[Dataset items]
-.-.-

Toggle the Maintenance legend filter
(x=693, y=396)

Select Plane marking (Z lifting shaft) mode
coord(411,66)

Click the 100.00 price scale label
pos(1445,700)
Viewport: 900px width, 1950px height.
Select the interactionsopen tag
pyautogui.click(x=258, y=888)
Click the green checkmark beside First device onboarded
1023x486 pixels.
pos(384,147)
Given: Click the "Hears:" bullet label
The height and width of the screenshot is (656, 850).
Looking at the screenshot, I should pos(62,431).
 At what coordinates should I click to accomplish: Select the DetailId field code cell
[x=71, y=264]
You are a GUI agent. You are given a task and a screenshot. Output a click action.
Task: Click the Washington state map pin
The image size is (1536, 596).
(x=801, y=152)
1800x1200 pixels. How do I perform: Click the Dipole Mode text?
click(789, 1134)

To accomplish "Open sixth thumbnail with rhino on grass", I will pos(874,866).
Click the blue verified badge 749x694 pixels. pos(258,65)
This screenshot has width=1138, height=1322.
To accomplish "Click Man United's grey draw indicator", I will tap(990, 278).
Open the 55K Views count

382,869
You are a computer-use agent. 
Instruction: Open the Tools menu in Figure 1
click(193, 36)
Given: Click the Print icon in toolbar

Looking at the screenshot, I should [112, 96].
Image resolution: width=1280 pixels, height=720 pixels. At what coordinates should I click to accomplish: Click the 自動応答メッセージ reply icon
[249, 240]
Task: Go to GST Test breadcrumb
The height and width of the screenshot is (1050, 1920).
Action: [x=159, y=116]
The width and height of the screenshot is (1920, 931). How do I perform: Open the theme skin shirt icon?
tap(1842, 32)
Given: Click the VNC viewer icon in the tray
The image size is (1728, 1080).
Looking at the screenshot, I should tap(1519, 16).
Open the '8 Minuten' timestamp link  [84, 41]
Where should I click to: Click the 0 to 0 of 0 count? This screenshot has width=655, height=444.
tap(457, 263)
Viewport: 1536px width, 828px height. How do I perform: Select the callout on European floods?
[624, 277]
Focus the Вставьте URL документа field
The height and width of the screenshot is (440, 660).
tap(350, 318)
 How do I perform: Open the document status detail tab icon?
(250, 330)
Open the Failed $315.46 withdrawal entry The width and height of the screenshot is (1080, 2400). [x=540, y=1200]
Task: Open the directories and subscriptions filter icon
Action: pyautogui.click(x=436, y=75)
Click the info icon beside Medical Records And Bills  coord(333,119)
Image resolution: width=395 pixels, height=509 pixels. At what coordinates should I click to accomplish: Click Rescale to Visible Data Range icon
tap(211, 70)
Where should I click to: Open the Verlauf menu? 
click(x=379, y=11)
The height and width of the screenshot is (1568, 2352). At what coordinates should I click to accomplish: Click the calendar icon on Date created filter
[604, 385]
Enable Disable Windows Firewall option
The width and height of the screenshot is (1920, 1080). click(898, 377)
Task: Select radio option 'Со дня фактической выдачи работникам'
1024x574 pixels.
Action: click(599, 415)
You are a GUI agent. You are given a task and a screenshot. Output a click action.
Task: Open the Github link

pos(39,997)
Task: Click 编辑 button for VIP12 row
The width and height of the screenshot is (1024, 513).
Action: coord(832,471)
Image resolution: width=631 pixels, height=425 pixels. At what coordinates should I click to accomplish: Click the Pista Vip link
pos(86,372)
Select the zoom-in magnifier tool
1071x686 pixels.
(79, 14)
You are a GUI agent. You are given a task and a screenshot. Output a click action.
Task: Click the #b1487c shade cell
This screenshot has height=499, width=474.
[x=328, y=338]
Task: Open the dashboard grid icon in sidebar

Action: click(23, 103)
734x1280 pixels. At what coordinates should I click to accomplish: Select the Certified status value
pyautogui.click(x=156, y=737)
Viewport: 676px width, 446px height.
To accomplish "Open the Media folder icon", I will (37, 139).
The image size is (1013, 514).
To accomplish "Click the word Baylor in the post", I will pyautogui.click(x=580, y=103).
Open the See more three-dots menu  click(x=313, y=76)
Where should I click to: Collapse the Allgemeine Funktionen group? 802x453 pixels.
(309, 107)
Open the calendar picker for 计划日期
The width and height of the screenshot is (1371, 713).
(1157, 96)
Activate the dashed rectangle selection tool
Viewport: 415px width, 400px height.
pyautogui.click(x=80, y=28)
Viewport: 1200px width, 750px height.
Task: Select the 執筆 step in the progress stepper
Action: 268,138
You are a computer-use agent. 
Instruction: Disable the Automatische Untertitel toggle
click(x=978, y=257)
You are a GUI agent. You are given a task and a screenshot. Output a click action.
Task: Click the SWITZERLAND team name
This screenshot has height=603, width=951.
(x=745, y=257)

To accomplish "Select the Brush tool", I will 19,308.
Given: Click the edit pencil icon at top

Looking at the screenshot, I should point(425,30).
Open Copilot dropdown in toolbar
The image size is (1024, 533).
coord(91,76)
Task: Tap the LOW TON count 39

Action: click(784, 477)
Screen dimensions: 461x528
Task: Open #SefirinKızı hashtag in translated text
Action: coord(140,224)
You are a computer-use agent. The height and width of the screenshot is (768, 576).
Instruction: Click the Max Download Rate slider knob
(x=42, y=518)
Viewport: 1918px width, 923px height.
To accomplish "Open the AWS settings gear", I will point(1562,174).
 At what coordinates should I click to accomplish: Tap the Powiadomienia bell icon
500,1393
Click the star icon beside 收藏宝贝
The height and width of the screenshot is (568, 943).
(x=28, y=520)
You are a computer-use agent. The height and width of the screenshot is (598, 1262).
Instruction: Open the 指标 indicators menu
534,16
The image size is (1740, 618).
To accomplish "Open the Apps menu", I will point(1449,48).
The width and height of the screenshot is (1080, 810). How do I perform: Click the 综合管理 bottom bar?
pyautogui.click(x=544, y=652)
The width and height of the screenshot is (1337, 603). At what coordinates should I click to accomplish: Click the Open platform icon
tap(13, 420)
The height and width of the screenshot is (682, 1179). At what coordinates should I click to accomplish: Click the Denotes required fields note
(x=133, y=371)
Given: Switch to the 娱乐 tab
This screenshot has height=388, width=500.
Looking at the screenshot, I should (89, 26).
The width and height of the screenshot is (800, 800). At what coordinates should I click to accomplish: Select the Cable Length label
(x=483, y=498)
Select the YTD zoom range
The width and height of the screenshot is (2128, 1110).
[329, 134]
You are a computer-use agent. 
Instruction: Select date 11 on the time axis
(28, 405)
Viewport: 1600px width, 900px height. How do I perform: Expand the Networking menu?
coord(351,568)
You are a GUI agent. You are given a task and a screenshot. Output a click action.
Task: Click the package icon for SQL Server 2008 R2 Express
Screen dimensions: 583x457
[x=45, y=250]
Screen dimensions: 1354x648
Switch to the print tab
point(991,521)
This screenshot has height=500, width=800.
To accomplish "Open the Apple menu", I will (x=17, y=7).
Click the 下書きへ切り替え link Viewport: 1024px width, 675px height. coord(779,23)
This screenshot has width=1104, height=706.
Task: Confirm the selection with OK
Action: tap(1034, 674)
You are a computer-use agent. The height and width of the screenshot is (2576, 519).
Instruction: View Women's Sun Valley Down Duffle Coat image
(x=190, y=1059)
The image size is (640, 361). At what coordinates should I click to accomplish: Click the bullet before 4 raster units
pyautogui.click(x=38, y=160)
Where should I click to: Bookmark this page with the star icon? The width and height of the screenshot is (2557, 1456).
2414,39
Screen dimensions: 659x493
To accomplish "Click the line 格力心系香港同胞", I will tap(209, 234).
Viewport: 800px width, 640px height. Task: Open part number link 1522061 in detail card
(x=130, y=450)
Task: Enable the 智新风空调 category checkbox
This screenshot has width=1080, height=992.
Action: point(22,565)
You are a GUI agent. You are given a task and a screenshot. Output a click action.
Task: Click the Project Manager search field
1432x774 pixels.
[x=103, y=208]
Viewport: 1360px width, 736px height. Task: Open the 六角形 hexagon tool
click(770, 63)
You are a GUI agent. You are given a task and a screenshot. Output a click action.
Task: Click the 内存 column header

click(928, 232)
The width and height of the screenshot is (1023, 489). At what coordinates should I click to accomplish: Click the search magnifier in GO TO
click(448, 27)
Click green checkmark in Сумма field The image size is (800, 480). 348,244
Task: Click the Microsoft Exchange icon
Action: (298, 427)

-.-.-

§ Stated problem
Can you retype the records above word for word, from the line with "Open the '8" to the line with "Action: pyautogui.click(x=436, y=75)", including both of those lines?

§ Answer to this problem
Open the '8 Minuten' timestamp link  [84, 41]
Where should I click to: Click the 0 to 0 of 0 count? This screenshot has width=655, height=444.
tap(457, 263)
Viewport: 1536px width, 828px height. How do I perform: Select the callout on European floods?
[624, 277]
Focus the Вставьте URL документа field
The height and width of the screenshot is (440, 660).
tap(350, 318)
 How do I perform: Open the document status detail tab icon?
(250, 330)
Open the Failed $315.46 withdrawal entry The width and height of the screenshot is (1080, 2400). [x=540, y=1200]
Task: Open the directories and subscriptions filter icon
Action: pyautogui.click(x=436, y=75)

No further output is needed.